Work instruction: When you write out the records, keep every line exactly as it is.

Records contained in a dataset:
^^^^

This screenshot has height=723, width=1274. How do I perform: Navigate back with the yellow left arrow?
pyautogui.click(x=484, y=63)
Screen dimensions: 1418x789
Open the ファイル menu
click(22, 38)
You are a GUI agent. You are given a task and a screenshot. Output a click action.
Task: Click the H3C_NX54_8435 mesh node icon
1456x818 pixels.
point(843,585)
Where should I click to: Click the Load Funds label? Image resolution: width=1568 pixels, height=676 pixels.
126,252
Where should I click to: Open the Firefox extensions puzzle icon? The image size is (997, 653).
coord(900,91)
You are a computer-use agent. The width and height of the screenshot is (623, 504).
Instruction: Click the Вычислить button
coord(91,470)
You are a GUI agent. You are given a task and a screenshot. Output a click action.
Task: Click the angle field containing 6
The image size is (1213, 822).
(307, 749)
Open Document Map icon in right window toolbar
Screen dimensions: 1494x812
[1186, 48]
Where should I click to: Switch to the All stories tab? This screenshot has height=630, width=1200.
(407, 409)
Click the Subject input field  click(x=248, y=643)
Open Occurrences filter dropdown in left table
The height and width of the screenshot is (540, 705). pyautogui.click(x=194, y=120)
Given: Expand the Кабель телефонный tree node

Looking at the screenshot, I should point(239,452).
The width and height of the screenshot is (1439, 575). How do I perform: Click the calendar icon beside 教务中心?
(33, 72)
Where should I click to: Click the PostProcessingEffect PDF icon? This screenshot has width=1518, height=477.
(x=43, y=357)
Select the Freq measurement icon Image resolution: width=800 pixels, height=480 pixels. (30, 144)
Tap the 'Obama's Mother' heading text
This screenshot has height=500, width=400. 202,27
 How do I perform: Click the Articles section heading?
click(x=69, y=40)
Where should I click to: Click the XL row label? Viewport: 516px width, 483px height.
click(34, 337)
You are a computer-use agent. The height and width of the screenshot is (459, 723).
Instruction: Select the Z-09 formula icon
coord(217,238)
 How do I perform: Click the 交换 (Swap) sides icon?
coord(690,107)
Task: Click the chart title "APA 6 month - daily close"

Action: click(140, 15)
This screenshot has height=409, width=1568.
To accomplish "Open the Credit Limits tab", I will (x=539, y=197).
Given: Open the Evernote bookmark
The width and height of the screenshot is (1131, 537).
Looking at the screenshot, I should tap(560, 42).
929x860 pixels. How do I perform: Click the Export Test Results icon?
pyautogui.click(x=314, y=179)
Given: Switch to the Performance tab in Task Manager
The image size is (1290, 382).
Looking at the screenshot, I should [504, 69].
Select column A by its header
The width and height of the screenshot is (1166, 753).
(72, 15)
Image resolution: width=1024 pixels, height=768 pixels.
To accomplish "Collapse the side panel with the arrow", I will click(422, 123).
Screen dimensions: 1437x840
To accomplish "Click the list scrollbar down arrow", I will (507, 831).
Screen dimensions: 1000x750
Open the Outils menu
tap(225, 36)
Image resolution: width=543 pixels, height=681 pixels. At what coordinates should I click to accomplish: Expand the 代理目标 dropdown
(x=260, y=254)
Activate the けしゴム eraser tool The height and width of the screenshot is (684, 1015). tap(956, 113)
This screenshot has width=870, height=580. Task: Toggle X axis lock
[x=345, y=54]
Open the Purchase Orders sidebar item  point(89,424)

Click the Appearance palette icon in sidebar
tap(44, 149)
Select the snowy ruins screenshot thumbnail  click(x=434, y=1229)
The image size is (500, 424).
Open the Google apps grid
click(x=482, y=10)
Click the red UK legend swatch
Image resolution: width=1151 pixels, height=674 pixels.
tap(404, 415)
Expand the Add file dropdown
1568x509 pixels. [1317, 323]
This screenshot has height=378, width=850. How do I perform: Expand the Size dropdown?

^^^^

Exercise answer:
This screenshot has height=723, width=1274. How do I perform: Navigate back with the yellow left arrow?
pyautogui.click(x=484, y=63)
Screen dimensions: 1418x789
Open the ファイル menu
click(22, 38)
You are a GUI agent. You are given a task and a screenshot. Output a click action.
Task: Click the H3C_NX54_8435 mesh node icon
1456x818 pixels.
point(843,585)
Where should I click to: Click the Load Funds label? Image resolution: width=1568 pixels, height=676 pixels.
126,252
Where should I click to: Open the Firefox extensions puzzle icon? The image size is (997, 653).
coord(900,91)
You are a computer-use agent. The width and height of the screenshot is (623, 504).
Instruction: Click the Вычислить button
coord(91,470)
You are a GUI agent. You are given a task and a screenshot. Output a click action.
Task: Click the angle field containing 6
The image size is (1213, 822).
(307, 749)
Open Document Map icon in right window toolbar
Screen dimensions: 1494x812
[1186, 48]
Where should I click to: Switch to the All stories tab? This screenshot has height=630, width=1200.
(407, 409)
Click the Subject input field  click(x=248, y=643)
Open Occurrences filter dropdown in left table
The height and width of the screenshot is (540, 705). pyautogui.click(x=194, y=120)
Given: Expand the Кабель телефонный tree node

Looking at the screenshot, I should point(239,452).
The width and height of the screenshot is (1439, 575). How do I perform: Click the calendar icon beside 教务中心?
(33, 72)
Where should I click to: Click the PostProcessingEffect PDF icon? This screenshot has width=1518, height=477.
(x=43, y=357)
Select the Freq measurement icon Image resolution: width=800 pixels, height=480 pixels. (30, 144)
Tap the 'Obama's Mother' heading text
This screenshot has height=500, width=400. 202,27
 How do I perform: Click the Articles section heading?
click(x=69, y=40)
Where should I click to: Click the XL row label? Viewport: 516px width, 483px height.
click(34, 337)
You are a computer-use agent. The height and width of the screenshot is (459, 723).
Instruction: Select the Z-09 formula icon
coord(217,238)
 How do I perform: Click the 交换 (Swap) sides icon?
coord(690,107)
Task: Click the chart title "APA 6 month - daily close"

Action: click(140, 15)
This screenshot has height=409, width=1568.
To accomplish "Open the Credit Limits tab", I will (x=539, y=197).
Given: Open the Evernote bookmark
The width and height of the screenshot is (1131, 537).
Looking at the screenshot, I should tap(560, 42).
929x860 pixels. How do I perform: Click the Export Test Results icon?
pyautogui.click(x=314, y=179)
Given: Switch to the Performance tab in Task Manager
The image size is (1290, 382).
Looking at the screenshot, I should [504, 69].
Select column A by its header
The width and height of the screenshot is (1166, 753).
(72, 15)
Image resolution: width=1024 pixels, height=768 pixels.
To accomplish "Collapse the side panel with the arrow", I will click(422, 123).
Screen dimensions: 1437x840
To accomplish "Click the list scrollbar down arrow", I will (507, 831).
Screen dimensions: 1000x750
Open the Outils menu
tap(225, 36)
Image resolution: width=543 pixels, height=681 pixels. At what coordinates should I click to accomplish: Expand the 代理目标 dropdown
(x=260, y=254)
Activate the けしゴム eraser tool The height and width of the screenshot is (684, 1015). tap(956, 113)
This screenshot has width=870, height=580. Task: Toggle X axis lock
[x=345, y=54]
Open the Purchase Orders sidebar item  point(89,424)

Click the Appearance palette icon in sidebar
tap(44, 149)
Select the snowy ruins screenshot thumbnail  click(x=434, y=1229)
The image size is (500, 424).
Open the Google apps grid
click(x=482, y=10)
Click the red UK legend swatch
Image resolution: width=1151 pixels, height=674 pixels.
tap(404, 415)
Expand the Add file dropdown
1568x509 pixels. [1317, 323]
This screenshot has height=378, width=850. How do I perform: Expand the Size dropdown?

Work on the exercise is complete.